> _EXERCISE BRIEF_
Look through the material below for "agent". Copy every line that contains it.

> _DATASET EXCERPTS_
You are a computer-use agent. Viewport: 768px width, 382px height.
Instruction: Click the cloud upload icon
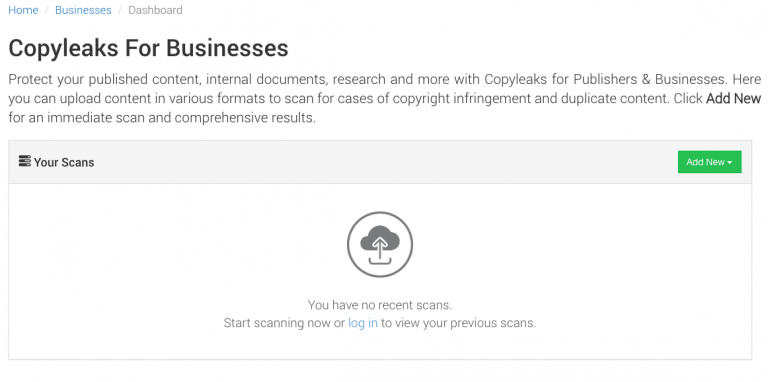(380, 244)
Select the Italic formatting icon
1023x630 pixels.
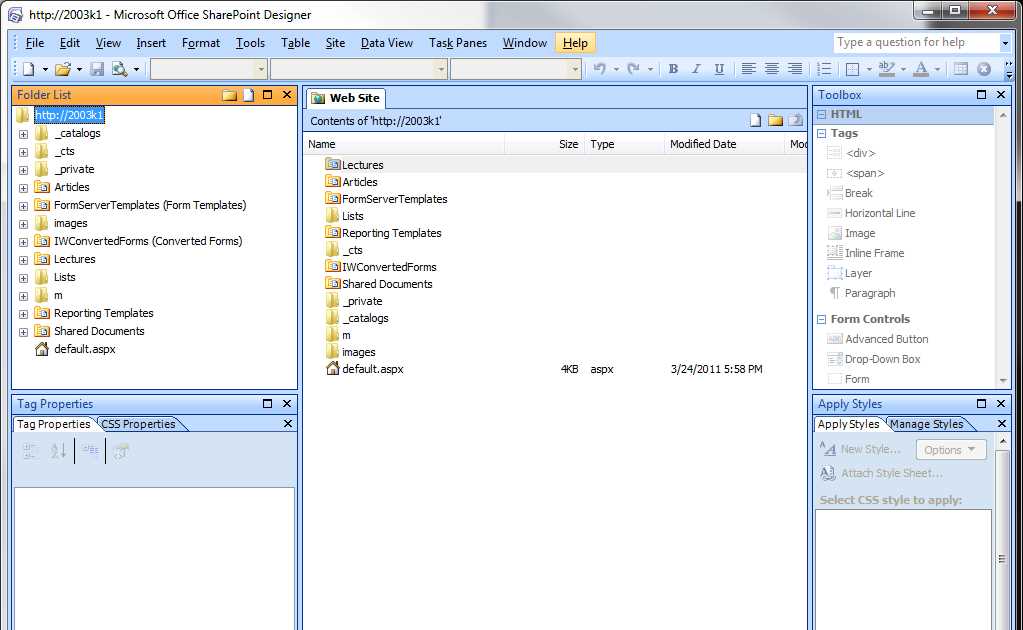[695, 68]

--

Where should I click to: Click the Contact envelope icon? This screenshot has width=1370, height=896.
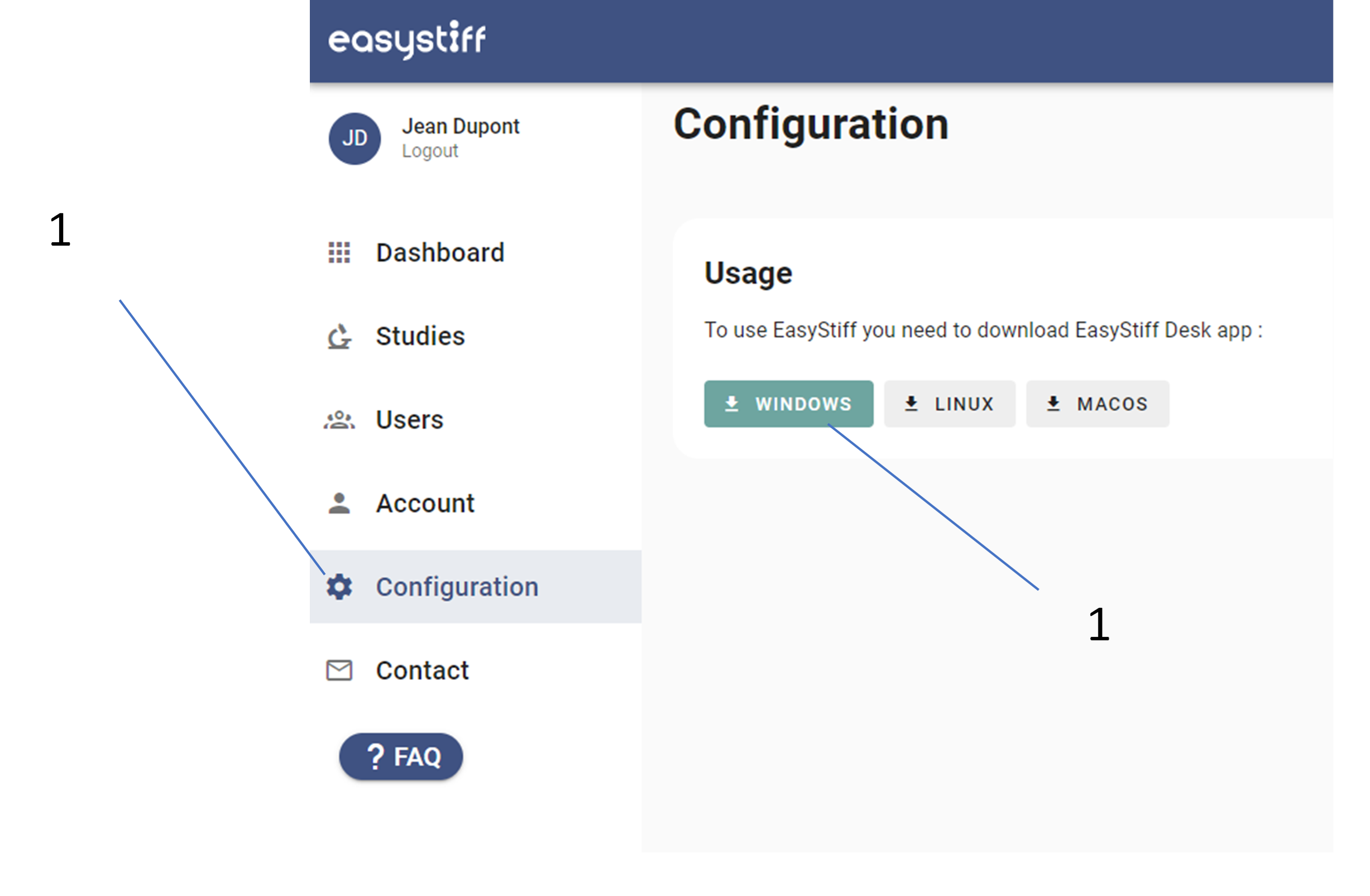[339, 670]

...

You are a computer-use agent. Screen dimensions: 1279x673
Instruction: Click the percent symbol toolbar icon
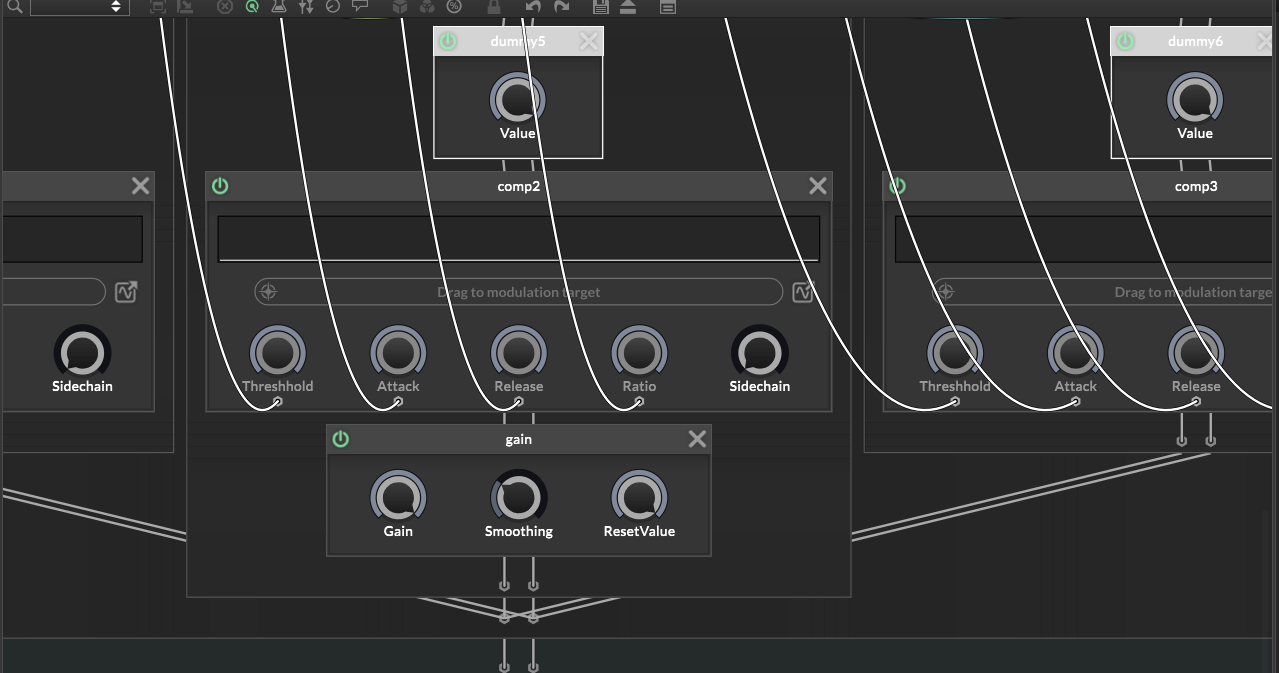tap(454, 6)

> _ANSWER AREA_
You are a computer-use agent. Viewport: 768px width, 382px height.
You are a computer-use agent. Screen dimensions: 1279x673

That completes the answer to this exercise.